If you have an asset that you’re planning on refurbishing—so you can sell for a higher price—you may want to reconsider that refurbishment if it’s going to trigger depreciation recapture.

The Difference Between a 1245 Property & 1250 Property

So far as accounting goes, there are two methods to calculate depreciation:

  • Straight-Line Method: Dividing the difference between an asset’s costs and expected salvage value. This accounting method evenly spreads the depreciation over the life of an asset.

  • Accelerated Depreciation: This method allows you to calculate a higher amount of depreciation in the early years of an asset’s life so that you can save more money up-front.

Section 1250 of the IRS Code stipulates that you must pay depreciation recapture if you calculated depreciation with the accelerated method, and:

Accelerated Depreciation of the Property > Straight-Line Depreciation of the Property

1245 properties are not subject to this rule—this rule excludes all tangible and intangible personal properties. It can, however, affect real estate investors.

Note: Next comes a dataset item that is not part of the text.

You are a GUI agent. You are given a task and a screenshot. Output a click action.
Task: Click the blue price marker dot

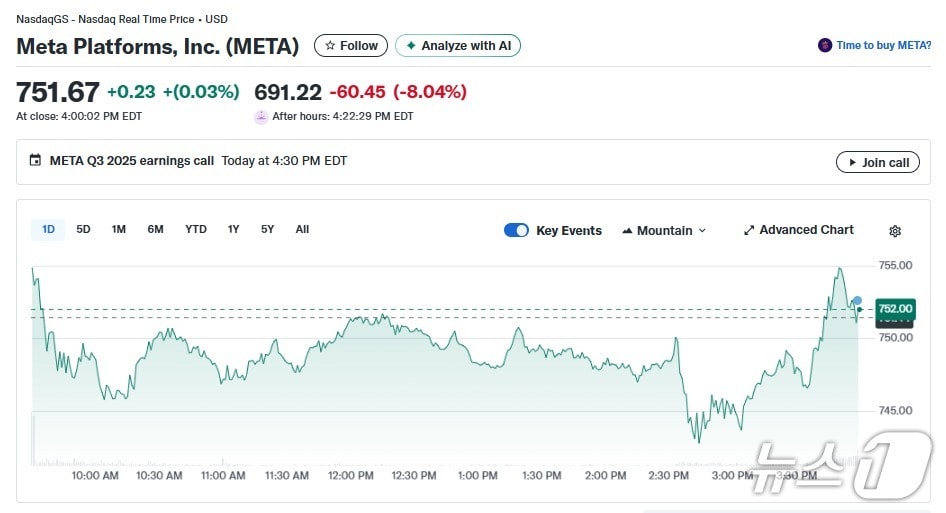point(857,300)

If you’re a real estate investor, Section 1250 may trigger depreciation recapture if:

  • You sell a property for a gain

  • You depreciated the property using the Accelerated Method

  • The Accelerated Depreciation is greater than what you would have saved using the Straight-Line Method

Nonetheless, this is a rare occurrence. The IRS mandates that all homes built after 1986 must be depreciated using the straight-line method. Furthermore, many properties these days tend to appreciate in value—not depreciate.

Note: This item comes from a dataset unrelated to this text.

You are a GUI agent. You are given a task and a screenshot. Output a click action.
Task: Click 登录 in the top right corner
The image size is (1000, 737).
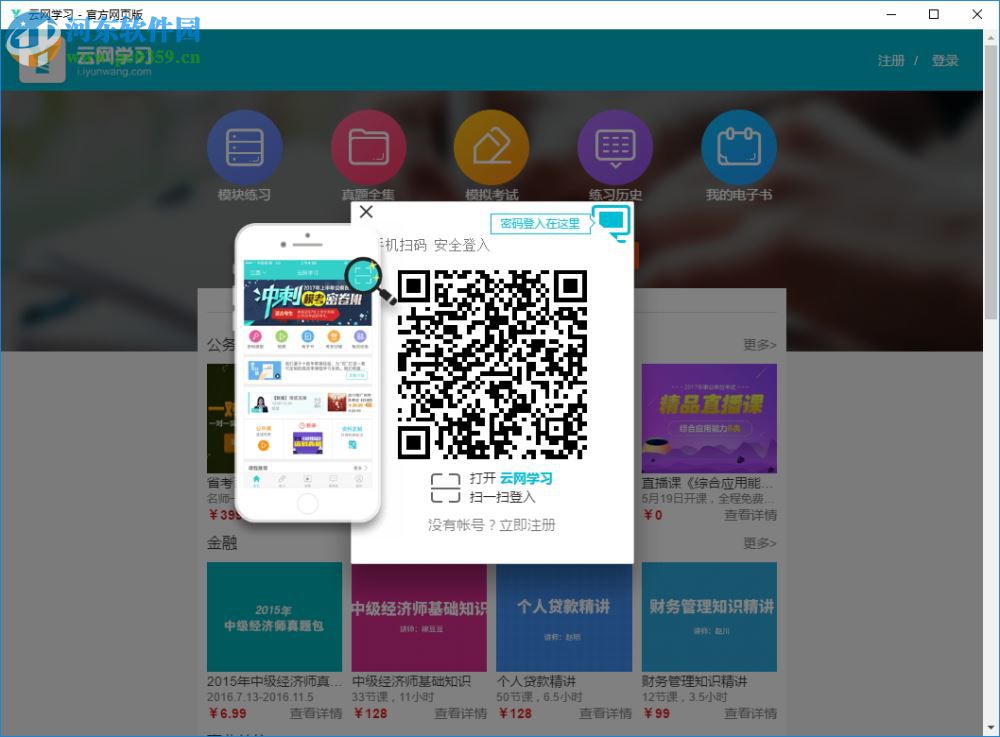click(x=945, y=60)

Still, if you’re a real estate investor and plan on buying older properties, Section 1250 is something you want to know about.

Summary

A Section 1245 property is a personal property that’s a critical tool in a business operation. Section 1245 properties can be depreciated when you file your taxes, but if you ever sell the property for a gain, you may be required to pay depreciation recapture. Depreciation recapture makes you pay a higher tax rate for the amount of money you had depreciated from the property. You can avoid depreciation recapture by opting not to depreciate any properties that could be considered 1245 properties or by selling them at a loss or no-gain.